Dataset rows
## begin

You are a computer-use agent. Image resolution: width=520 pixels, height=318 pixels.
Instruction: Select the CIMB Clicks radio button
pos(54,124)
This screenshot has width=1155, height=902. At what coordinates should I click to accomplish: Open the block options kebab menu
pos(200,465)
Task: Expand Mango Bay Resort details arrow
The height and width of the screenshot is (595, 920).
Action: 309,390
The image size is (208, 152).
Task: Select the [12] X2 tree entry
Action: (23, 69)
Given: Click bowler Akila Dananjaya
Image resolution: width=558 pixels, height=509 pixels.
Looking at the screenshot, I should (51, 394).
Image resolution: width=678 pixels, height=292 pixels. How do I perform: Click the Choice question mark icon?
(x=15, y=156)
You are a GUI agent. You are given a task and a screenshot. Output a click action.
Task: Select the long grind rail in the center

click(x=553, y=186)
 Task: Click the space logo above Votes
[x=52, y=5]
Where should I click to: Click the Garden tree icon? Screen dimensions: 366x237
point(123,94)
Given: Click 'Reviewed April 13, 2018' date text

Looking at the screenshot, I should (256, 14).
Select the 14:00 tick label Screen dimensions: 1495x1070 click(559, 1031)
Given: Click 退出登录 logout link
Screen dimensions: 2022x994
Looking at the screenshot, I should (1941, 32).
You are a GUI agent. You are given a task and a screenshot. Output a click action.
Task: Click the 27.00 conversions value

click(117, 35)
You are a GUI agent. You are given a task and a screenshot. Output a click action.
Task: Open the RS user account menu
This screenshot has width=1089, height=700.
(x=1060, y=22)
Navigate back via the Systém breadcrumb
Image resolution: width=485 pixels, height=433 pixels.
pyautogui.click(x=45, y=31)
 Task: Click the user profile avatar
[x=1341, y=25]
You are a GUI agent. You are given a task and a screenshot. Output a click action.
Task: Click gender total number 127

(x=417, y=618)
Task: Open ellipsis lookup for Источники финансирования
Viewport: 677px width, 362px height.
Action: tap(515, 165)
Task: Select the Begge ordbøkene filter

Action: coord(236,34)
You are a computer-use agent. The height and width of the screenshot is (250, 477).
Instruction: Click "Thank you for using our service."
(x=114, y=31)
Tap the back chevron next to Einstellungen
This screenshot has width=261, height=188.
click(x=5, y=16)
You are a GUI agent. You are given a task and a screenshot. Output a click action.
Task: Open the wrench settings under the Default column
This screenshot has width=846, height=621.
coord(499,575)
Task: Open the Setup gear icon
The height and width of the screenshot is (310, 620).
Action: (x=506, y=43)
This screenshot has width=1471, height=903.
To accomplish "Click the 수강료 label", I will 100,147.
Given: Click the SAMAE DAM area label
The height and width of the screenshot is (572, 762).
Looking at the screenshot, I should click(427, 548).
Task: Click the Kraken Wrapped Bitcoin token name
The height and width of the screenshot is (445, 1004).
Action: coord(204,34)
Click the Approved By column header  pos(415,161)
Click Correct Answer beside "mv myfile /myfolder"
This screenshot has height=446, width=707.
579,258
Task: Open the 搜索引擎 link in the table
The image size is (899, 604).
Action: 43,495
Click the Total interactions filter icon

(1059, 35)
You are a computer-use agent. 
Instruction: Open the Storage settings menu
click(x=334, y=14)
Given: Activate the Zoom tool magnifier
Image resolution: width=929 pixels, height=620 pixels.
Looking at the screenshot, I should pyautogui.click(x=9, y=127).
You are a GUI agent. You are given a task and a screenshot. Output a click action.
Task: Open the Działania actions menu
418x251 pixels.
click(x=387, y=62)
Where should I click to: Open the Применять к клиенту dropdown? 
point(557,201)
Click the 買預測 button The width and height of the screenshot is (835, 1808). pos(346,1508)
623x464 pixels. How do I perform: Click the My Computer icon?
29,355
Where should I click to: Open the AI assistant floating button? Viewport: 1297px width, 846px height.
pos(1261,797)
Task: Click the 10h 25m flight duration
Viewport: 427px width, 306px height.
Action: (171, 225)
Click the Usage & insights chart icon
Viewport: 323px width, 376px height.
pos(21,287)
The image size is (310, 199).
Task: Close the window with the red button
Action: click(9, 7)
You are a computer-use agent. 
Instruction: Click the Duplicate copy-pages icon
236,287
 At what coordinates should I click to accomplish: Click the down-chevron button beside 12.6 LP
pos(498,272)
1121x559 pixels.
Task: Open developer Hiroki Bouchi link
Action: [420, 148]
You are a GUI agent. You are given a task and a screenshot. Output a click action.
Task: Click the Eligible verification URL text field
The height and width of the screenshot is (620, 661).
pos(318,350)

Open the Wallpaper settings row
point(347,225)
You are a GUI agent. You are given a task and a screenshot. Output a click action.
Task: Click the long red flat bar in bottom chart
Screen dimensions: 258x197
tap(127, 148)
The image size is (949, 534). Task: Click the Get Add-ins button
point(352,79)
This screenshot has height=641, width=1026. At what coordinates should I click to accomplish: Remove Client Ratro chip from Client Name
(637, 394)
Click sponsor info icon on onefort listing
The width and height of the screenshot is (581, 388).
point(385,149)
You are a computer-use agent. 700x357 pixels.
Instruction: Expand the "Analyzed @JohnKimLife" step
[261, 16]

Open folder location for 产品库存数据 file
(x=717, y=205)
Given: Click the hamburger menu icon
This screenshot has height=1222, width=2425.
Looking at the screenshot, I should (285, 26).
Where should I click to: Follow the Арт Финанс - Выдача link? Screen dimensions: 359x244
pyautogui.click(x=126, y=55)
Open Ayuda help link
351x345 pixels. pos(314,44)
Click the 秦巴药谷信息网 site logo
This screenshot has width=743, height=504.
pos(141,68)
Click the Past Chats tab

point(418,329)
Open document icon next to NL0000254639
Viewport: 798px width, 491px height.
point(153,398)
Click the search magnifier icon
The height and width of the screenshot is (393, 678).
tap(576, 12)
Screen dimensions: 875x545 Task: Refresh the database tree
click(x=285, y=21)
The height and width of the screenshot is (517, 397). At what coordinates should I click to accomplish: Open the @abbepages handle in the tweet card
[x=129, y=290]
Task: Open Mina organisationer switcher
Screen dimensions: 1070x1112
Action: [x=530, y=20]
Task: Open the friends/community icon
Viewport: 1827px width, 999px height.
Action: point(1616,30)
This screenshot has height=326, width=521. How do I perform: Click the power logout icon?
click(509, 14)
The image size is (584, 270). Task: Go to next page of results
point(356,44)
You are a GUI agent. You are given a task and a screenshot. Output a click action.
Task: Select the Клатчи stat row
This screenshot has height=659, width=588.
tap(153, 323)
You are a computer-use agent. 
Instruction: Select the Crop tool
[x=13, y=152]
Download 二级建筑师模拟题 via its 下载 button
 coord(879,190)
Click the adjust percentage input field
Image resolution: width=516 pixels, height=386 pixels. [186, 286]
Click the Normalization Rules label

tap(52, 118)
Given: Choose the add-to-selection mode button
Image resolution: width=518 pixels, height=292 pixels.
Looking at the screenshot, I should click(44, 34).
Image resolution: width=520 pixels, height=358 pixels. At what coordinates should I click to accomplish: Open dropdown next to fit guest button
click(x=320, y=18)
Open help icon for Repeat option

## end

▸ **WORK TO COMPLETE**
Lay out every line of the listing above as a JSON array of strings, one string per line, and leave out the blank lines.

▸ **SOLUTION**
[
  "You are a computer-use agent. Image resolution: width=520 pixels, height=318 pixels.",
  "Instruction: Select the CIMB Clicks radio button",
  "pos(54,124)",
  "This screenshot has width=1155, height=902. At what coordinates should I click to accomplish: Open the block options kebab menu",
  "pos(200,465)",
  "Task: Expand Mango Bay Resort details arrow",
  "The height and width of the screenshot is (595, 920).",
  "Action: 309,390",
  "The image size is (208, 152).",
  "Task: Select the [12] X2 tree entry",
  "Action: (23, 69)",
  "Given: Click bowler Akila Dananjaya",
  "Image resolution: width=558 pixels, height=509 pixels.",
  "Looking at the screenshot, I should (51, 394).",
  "Image resolution: width=678 pixels, height=292 pixels. How do I perform: Click the Choice question mark icon?",
  "(x=15, y=156)",
  "You are a GUI agent. You are given a task and a screenshot. Output a click action.",
  "Task: Select the long grind rail in the center",
  "click(x=553, y=186)",
  " Task: Click the space logo above Votes",
  "[x=52, y=5]",
  "Where should I click to: Click the Garden tree icon? Screen dimensions: 366x237",
  "point(123,94)",
  "Given: Click 'Reviewed April 13, 2018' date text",
  "Looking at the screenshot, I should (256, 14).",
  "Select the 14:00 tick label Screen dimensions: 1495x1070 click(559, 1031)",
  "Given: Click 退出登录 logout link",
  "Screen dimensions: 2022x994",
  "Looking at the screenshot, I should (1941, 32).",
  "You are a GUI agent. You are given a task and a screenshot. Output a click action.",
  "Task: Click the 27.00 conversions value",
  "click(117, 35)",
  "You are a GUI agent. You are given a task and a screenshot. Output a click action.",
  "Task: Open the RS user account menu",
  "This screenshot has width=1089, height=700.",
  "(x=1060, y=22)",
  "Navigate back via the Systém breadcrumb",
  "Image resolution: width=485 pixels, height=433 pixels.",
  "pyautogui.click(x=45, y=31)",
  " Task: Click the user profile avatar",
  "[x=1341, y=25]",
  "You are a GUI agent. You are given a task and a screenshot. Output a click action.",
  "Task: Click gender total number 127",
  "(x=417, y=618)",
  "Task: Open ellipsis lookup for Источники финансирования",
  "Viewport: 677px width, 362px height.",
  "Action: tap(515, 165)",
  "Task: Select the Begge ordbøkene filter",
  "Action: coord(236,34)",
  "You are a computer-use agent. The height and width of the screenshot is (250, 477).",
  "Instruction: Click \"Thank you for using our service.\"",
  "(x=114, y=31)",
  "Tap the back chevron next to Einstellungen",
  "This screenshot has width=261, height=188.",
  "click(x=5, y=16)",
  "You are a GUI agent. You are given a task and a screenshot. Output a click action.",
  "Task: Open the wrench settings under the Default column",
  "This screenshot has width=846, height=621.",
  "coord(499,575)",
  "Task: Open the Setup gear icon",
  "The height and width of the screenshot is (310, 620).",
  "Action: (x=506, y=43)",
  "This screenshot has width=1471, height=903.",
  "To accomplish \"Click the 수강료 label\", I will 100,147.",
  "Given: Click the SAMAE DAM area label",
  "The height and width of the screenshot is (572, 762).",
  "Looking at the screenshot, I should click(427, 548).",
  "Task: Click the Kraken Wrapped Bitcoin token name",
  "The height and width of the screenshot is (445, 1004).",
  "Action: coord(204,34)",
  "Click the Approved By column header  pos(415,161)",
  "Click Correct Answer beside \"mv myfile /myfolder\"",
  "This screenshot has height=446, width=707.",
  "579,258",
  "Task: Open the 搜索引擎 link in the table",
  "The image size is (899, 604).",
  "Action: 43,495",
  "Click the Total interactions filter icon",
  "(1059, 35)",
  "You are a computer-use agent. ",
  "Instruction: Open the Storage settings menu",
  "click(x=334, y=14)",
  "Given: Activate the Zoom tool magnifier",
  "Image resolution: width=929 pixels, height=620 pixels.",
  "Looking at the screenshot, I should pyautogui.click(x=9, y=127).",
  "You are a GUI agent. You are given a task and a screenshot. Output a click action.",
  "Task: Open the Działania actions menu",
  "418x251 pixels.",
  "click(x=387, y=62)",
  "Where should I click to: Open the Применять к клиенту dropdown? ",
  "point(557,201)",
  "Click the 買預測 button The width and height of the screenshot is (835, 1808). pos(346,1508)",
  "623x464 pixels. How do I perform: Click the My Computer icon?",
  "29,355",
  "Where should I click to: Open the AI assistant floating button? Viewport: 1297px width, 846px height.",
  "pos(1261,797)",
  "Task: Click the 10h 25m flight duration",
  "Viewport: 427px width, 306px height.",
  "Action: (171, 225)",
  "Click the Usage & insights chart icon",
  "Viewport: 323px width, 376px height.",
  "pos(21,287)",
  "The image size is (310, 199).",
  "Task: Close the window with the red button",
  "Action: click(9, 7)",
  "You are a computer-use agent. ",
  "Instruction: Click the Duplicate copy-pages icon",
  "236,287",
  " At what coordinates should I click to accomplish: Click the down-chevron button beside 12.6 LP",
  "pos(498,272)",
  "1121x559 pixels.",
  "Task: Open developer Hiroki Bouchi link",
  "Action: [420, 148]",
  "You are a GUI agent. You are given a task and a screenshot. Output a click action.",
  "Task: Click the Eligible verification URL text field",
  "The height and width of the screenshot is (620, 661).",
  "pos(318,350)",
  "Open the Wallpaper settings row",
  "point(347,225)",
  "You are a GUI agent. You are given a task and a screenshot. Output a click action.",
  "Task: Click the long red flat bar in bottom chart",
  "Screen dimensions: 258x197",
  "tap(127, 148)",
  "The image size is (949, 534). Task: Click the Get Add-ins button",
  "point(352,79)",
  "This screenshot has height=641, width=1026. At what coordinates should I click to accomplish: Remove Client Ratro chip from Client Name",
  "(637, 394)",
  "Click sponsor info icon on onefort listing",
  "The width and height of the screenshot is (581, 388).",
  "point(385,149)",
  "You are a computer-use agent. 700x357 pixels.",
  "Instruction: Expand the \"Analyzed @JohnKimLife\" step",
  "[261, 16]",
  "Open folder location for 产品库存数据 file",
  "(x=717, y=205)",
  "Given: Click the hamburger menu icon",
  "This screenshot has height=1222, width=2425.",
  "Looking at the screenshot, I should (285, 26).",
  "Where should I click to: Follow the Арт Финанс - Выдача link? Screen dimensions: 359x244",
  "pyautogui.click(x=126, y=55)",
  "Open Ayuda help link",
  "351x345 pixels. pos(314,44)",
  "Click the 秦巴药谷信息网 site logo",
  "This screenshot has width=743, height=504.",
  "pos(141,68)",
  "Click the Past Chats tab",
  "point(418,329)",
  "Open document icon next to NL0000254639",
  "Viewport: 798px width, 491px height.",
  "point(153,398)",
  "Click the search magnifier icon",
  "The height and width of the screenshot is (393, 678).",
  "tap(576, 12)",
  "Screen dimensions: 875x545 Task: Refresh the database tree",
  "click(x=285, y=21)",
  "The height and width of the screenshot is (517, 397). At what coordinates should I click to accomplish: Open the @abbepages handle in the tweet card",
  "[x=129, y=290]",
  "Task: Open Mina organisationer switcher",
  "Screen dimensions: 1070x1112",
  "Action: [x=530, y=20]",
  "Task: Open the friends/community icon",
  "Viewport: 1827px width, 999px height.",
  "Action: point(1616,30)",
  "This screenshot has height=326, width=521. How do I perform: Click the power logout icon?",
  "click(509, 14)",
  "The image size is (584, 270). Task: Go to next page of results",
  "point(356,44)",
  "You are a GUI agent. You are given a task and a screenshot. Output a click action.",
  "Task: Select the Клатчи stat row",
  "This screenshot has height=659, width=588.",
  "tap(153, 323)",
  "You are a computer-use agent. ",
  "Instruction: Select the Crop tool",
  "[x=13, y=152]",
  "Download 二级建筑师模拟题 via its 下载 button",
  " coord(879,190)",
  "Click the adjust percentage input field",
  "Image resolution: width=516 pixels, height=386 pixels. [186, 286]",
  "Click the Normalization Rules label",
  "tap(52, 118)",
  "Given: Choose the add-to-selection mode button",
  "Image resolution: width=518 pixels, height=292 pixels.",
  "Looking at the screenshot, I should click(44, 34).",
  "Image resolution: width=520 pixels, height=358 pixels. At what coordinates should I click to accomplish: Open dropdown next to fit guest button",
  "click(x=320, y=18)",
  "Open help icon for Repeat option"
]